ネバーランド | 蘭のブログ

ネバーランド

2004年 イギリス/アメリカ
監督:マーク・フォースター

1903年のロンドン、劇作家ジェームズ・バリ(ジョニー・デップ)は公園で若い未亡人
シルヴィア(ケイト・ウィンスレット)と4人の息子たちに出会う。すぐに子供たちと
うちとけていったジェイムズだが、子供らしさの見られない三男のピーターのことが
気にかかる。ピーターは父親を無くした後ずっとひねくれたような態度をとっているのだ
という。ピーターの中に自分の子供時代を重ねたジェームズは、子供の頃に思い描いていた
ネバーランドを思い出し、子供たちをモデルに新しい劇の創作にとりかかる。
しかし、シルビアと親交を深めるジェームスは世間からあらぬ噂を立てられ、妻のメアリーは
孤独を感じていた。

ピーターパンを生み出した、スコットランドの作家ジェームズ・マシュー・バリと、その作品誕生
の裏のドラマを描いた作品。


最初から所々で空想の世界が入ってきますが、とても自然で違和感がありません。

私は特に、関係の冷えたメアリーと別々の寝室に入っていくところで、ジェームズが自分の
部屋の扉を開けると、扉の向こうにチラリと草原が見えるところが好きです。ほんの一瞬ですが。

ピーターの「いつでも大人は嘘をつく。お父さんも一緒につりに行けると言ったのに。
お母さんの病気についても本当の事を言ってくれない」というところが大人として
辛かったです。

子供の心を思い出し、ネバーランドを描き出したジェームズも素晴らしいと思いましたが、
大人になっても誰でもネバーランドへ行きたいという子供の心を持っているのだと、劇を見て
楽しんでいる大人たちをみて思いました。

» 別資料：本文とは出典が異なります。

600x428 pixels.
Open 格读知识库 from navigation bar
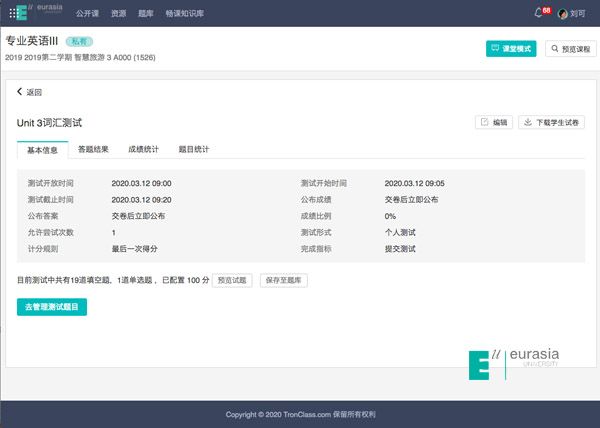click(183, 14)
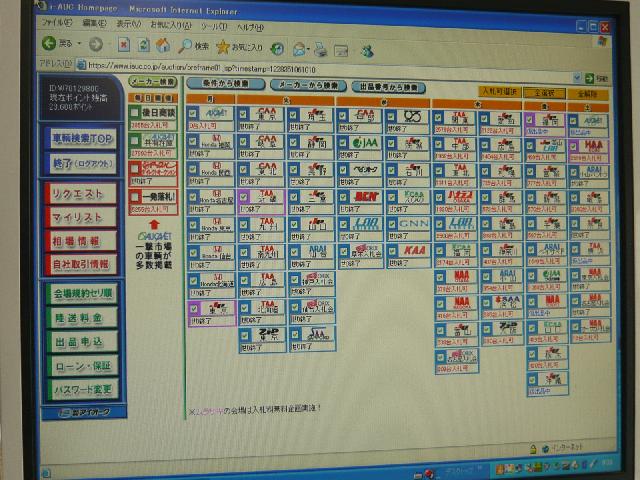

もちろん私もですが。

母を亡くし悲しく寂しい思いをしているであろうピーターですが、ラストで自分でも何かを
書くことによって救われていってくれるのだろうなと思いました。


「男の子をむりやり寝かせるなんてできないよ。
 子供は目覚めるたびに年をとる。
 そして、あっという間におとなになってしまう。」


ジェームズの台詞ですが、男の子を持つ親として、とても共感する言葉でした。